Design an algorithm to find the maximum profit. You may complete at most two transactions.
只允许交易两次,找出最大利润。
动态规划
定义:int[][] local = new int[length][3]; local[i][j]表示第i天进行j次交易后最优解(必须包含当前天的最优解)。
int[][] global = new int[length][3]; global[i][j]表示表示第i天进行j次交易后最优解。

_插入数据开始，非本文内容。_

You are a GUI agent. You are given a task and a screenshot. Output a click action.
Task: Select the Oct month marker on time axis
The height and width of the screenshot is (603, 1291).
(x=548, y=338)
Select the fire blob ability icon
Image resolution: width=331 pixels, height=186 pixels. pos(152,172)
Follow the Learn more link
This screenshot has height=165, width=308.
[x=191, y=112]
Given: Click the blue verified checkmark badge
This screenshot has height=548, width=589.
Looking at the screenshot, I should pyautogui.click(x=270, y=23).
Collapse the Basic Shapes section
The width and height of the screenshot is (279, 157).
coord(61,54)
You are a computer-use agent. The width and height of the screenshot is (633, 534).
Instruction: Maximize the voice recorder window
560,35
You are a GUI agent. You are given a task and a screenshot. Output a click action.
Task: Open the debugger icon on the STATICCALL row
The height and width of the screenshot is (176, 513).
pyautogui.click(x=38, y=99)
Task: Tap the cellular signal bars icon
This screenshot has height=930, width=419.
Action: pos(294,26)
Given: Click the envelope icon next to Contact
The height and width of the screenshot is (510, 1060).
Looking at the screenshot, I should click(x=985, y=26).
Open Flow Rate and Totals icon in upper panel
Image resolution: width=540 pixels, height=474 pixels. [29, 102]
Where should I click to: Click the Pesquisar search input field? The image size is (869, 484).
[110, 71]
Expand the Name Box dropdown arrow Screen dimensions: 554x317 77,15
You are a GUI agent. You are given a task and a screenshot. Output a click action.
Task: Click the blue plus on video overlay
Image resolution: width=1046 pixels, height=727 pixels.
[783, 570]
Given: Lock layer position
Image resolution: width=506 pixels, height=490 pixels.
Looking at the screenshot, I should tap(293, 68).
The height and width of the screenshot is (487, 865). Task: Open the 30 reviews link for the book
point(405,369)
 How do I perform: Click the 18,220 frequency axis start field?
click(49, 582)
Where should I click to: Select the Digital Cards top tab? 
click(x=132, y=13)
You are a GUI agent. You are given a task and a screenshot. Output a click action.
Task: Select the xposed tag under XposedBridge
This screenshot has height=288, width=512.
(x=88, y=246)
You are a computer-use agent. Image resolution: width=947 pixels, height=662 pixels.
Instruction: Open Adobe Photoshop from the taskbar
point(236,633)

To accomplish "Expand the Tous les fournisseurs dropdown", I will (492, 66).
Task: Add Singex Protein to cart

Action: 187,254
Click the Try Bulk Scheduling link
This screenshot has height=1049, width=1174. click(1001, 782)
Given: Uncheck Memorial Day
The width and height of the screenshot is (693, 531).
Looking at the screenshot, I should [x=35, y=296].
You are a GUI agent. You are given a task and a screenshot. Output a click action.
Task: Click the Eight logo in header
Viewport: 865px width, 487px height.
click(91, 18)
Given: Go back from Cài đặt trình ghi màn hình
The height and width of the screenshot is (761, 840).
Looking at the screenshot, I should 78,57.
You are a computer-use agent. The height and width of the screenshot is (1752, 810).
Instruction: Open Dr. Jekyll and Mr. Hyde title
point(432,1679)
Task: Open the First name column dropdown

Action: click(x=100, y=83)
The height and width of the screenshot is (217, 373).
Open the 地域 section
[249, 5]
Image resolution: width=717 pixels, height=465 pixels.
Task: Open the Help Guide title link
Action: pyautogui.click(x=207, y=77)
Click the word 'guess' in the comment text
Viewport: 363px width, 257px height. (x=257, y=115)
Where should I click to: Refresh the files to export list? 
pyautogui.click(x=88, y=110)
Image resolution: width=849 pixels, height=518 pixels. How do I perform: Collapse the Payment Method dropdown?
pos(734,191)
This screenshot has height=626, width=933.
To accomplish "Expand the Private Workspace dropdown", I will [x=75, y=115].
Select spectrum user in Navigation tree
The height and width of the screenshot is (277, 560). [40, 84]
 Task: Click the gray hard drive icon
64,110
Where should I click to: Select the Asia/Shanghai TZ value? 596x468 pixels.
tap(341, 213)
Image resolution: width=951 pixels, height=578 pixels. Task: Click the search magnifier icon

初始状态:local 和global 都为0.
状态转移:
local[i][j]=Math.max(global[i-1][j-1]+Math.max(diff,0),local[i-1][j]+diff);
其中global[i-1][j-1]+Math.max(diff,0)表示前一天少一次交易的最优解,加上今天交易一次的大于0差值、local[i-1][j]+diff表示前一天进行j次交易的最优解加上今天的差值.
global[i][j]=Math.max(local[i][j],global[i-1][j]);
其中local[i][j]表示加上今天差值的最优解,若比global[i-1][j]大则global[i][j]=local[i-1][j],反之同理。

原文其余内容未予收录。